Minneapolis has many fine lobbies. It probably doesn't need most of them. We enter buildings on the second floor, and have for decades; lobby entrances on the street are for newcomers who don't know the mysterious warren of the skyway system. Downtown is caught between two models — the old ceremonial room on the ground floor, often inherited from the pre-skyway era, and the skyway entrance, which may or may not have anything that says "Welcome."

It would make sense to put the security guard and the information desk on the second floor and ignore the ground floor entirely, but we can't quite admit that's what we've come to. Architects still pretend the lobby is the focal point of the visitor's experience, and to be honest you'd hate to see the day when they don't.

Consider 33 South Sixth, aka the Multifoods Tower, aka that ugly square log rising above City Center. Its lobby has two faces.
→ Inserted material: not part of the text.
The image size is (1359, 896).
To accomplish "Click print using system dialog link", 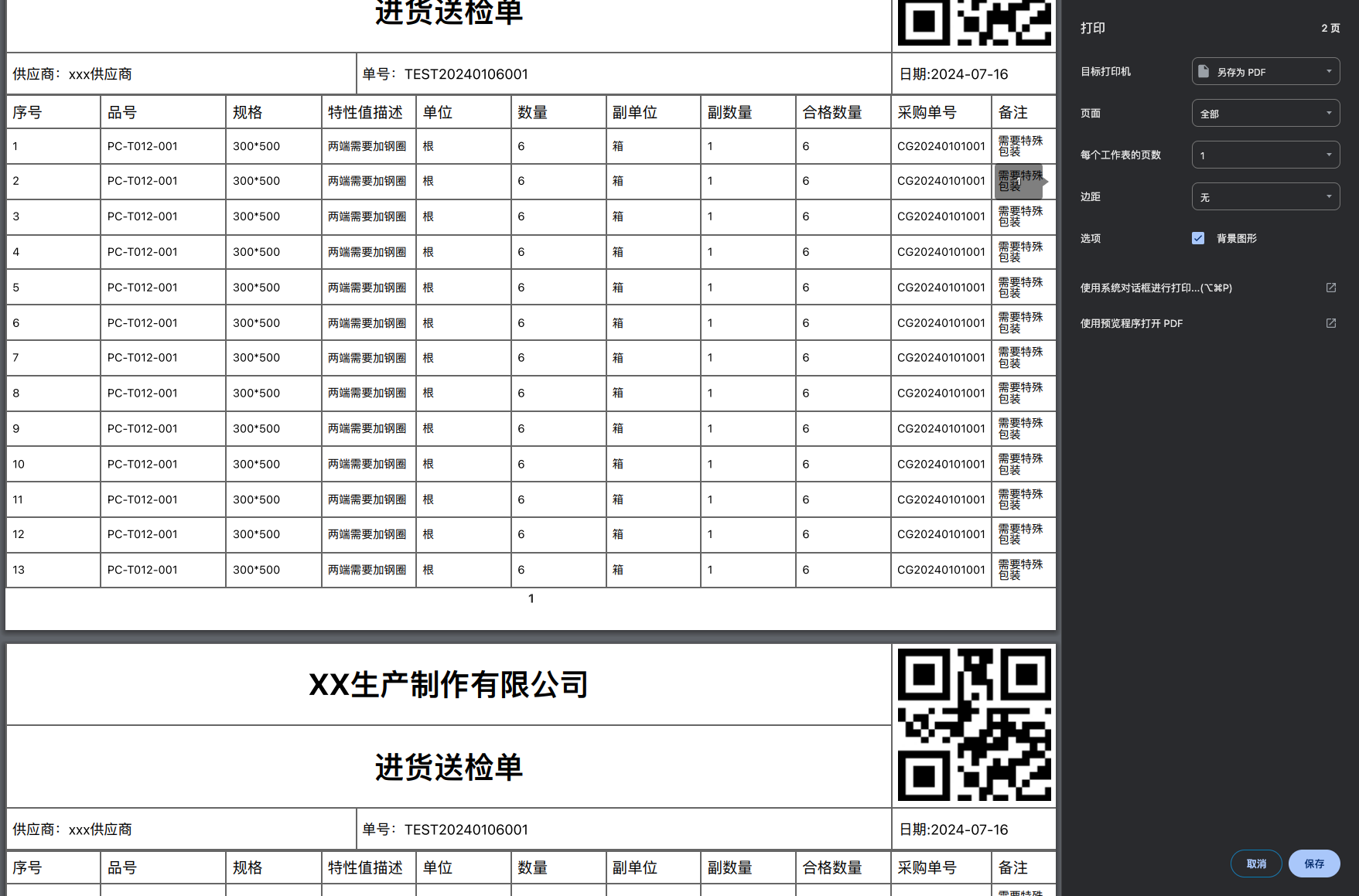I will [1156, 288].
One side faces the interior of City Center, and while it's not the loveliest view, there's a sofa where you can sit and watch the world pass by. The other side faces the street, and it's intended to impress. Huge. Devoid of detail. Enormous ART because there must be ART. Perfect for a dystopian sci-fi movie where hundreds of identically dressed people are heading for the elevators. Pass through, quickly.

At the U.S. Bancorp building on Nicollet Mall, across from Mary Richards' WJM building, a broad window makes the mall seem like a passing parade; the escalators tie the skyway level to the lobby area. Simple, clean and effortlessly urban.
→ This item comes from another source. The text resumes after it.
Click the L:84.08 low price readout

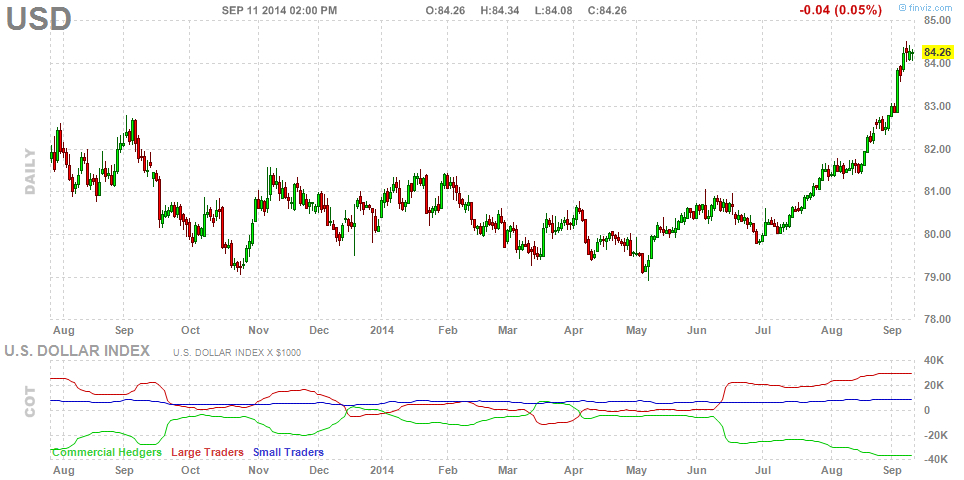(x=553, y=10)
One lobby is meant to impress, enclose and process; the other encourages a lingering look.

Postwar modernist buildings loved the spare, technocratic power expressed by the Multifoods lobby, but not everyone played that game. The aforementioned RSM Plaza — the Midwest Federal building where Mary Richards worked — had no grand spaces. The pre-skyway era could give us sumptuous spaces like the elevator banks of the Medical Arts building; it could also produce the Baker Building: beloved for its repeating motifs of a woman's face on the outside, but strictly business inside, with a utilitarian elevator hall.

Occasionally, a lobby can be both restrained and playful. The former Lincoln Center, across the street from Government Center, is the 333 South Seventh Tower now. The lobby is a hard place: all business. Black-and-white stone. A triangular fountain on the wall that's so 1980s you expect to see Gordon Gekko watching it with admiration.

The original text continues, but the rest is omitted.